Junction Road (聯合道) is a road in Kowloon, Hong Kong which runs between Kowloon City and Kowloon Tong.

==History==
The streets in Kowloon City, including Junction Road, were laid out in the late 1920s and early 1930s. However, at this stage, Junction Road only extended a short distance from Prince Edward Road. By 1960, Junction Road had been extended as far as Dumbarton Road and during the 1960s, it was extended through Lok Fu to Waterloo Road.

As a child Bruce Lee was in a gang called the Junction Street Eight Tigers.

==Location==
Junction Road runs north–south connecting Waterloo Road and Prince Edward Road West. At a length of 1600 metres, it runs through the areas of Kowloon Tong, Kowloon Tsai, Lok Fu and Kowloon City.

==Features==
Features from north to south include:
- Kowloon East Barracks
- Junction Road Park
- Lok Fu Park
- Lok Fu Estate
- Bishop Walsh Primary School (#150)
- Chinese Christian Cemetery
- Arts & Technology Education Centre
- HKICC Lee Shau Kee School of Creativity
- Mei Tung Estate (Mei Yan House)
- Hau Wong Temple, at the junction with Tung Tau Tsuen Road. Built around 1730.

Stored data
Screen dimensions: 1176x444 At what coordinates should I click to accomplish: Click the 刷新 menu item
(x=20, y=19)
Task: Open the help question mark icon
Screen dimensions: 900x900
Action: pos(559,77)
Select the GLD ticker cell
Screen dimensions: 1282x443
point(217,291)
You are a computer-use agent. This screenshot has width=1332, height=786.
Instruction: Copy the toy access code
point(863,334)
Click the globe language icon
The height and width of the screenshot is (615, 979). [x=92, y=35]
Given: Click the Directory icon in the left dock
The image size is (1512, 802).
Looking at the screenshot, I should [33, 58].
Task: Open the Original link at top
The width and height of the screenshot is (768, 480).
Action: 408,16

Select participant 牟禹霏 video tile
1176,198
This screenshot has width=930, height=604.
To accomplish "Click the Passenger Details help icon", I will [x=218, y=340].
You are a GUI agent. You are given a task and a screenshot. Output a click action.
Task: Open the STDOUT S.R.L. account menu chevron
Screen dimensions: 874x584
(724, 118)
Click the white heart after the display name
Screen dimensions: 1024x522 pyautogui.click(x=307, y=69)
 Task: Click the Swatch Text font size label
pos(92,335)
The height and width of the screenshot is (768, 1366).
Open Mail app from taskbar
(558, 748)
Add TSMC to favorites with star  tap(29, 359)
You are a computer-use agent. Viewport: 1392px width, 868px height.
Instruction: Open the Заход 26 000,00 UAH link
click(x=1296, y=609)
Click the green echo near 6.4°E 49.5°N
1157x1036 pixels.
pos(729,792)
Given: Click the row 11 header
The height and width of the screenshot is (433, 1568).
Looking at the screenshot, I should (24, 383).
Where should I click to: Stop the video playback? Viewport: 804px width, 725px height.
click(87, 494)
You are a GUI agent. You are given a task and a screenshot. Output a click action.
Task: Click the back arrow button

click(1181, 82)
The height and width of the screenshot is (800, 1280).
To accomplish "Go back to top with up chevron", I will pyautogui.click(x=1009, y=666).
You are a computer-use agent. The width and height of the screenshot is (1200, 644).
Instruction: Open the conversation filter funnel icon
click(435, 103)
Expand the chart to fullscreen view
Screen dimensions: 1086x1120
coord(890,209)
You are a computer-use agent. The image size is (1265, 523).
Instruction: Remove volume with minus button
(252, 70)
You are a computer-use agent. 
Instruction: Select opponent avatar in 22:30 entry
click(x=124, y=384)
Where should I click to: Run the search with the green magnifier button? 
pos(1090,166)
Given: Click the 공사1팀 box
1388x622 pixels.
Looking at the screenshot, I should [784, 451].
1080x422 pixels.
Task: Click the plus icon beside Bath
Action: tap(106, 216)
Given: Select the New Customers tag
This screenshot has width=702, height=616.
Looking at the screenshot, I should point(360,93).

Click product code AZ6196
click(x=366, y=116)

About this exercise> Can you condense the paragraph of the Junction Road passage that begins "The streets in Kowloon City" into a short list of its main facts?

Solution to the problem>
- Kowloon City's streets, Junction Road among them, were laid out in the late 1920s and early 1930s.
- At first, Junction Road ran only a short distance from Prince Edward Road.
- By 1960 it had been extended to Dumbarton Road.
- During the 1960s it was extended through Lok Fu to Waterloo Road.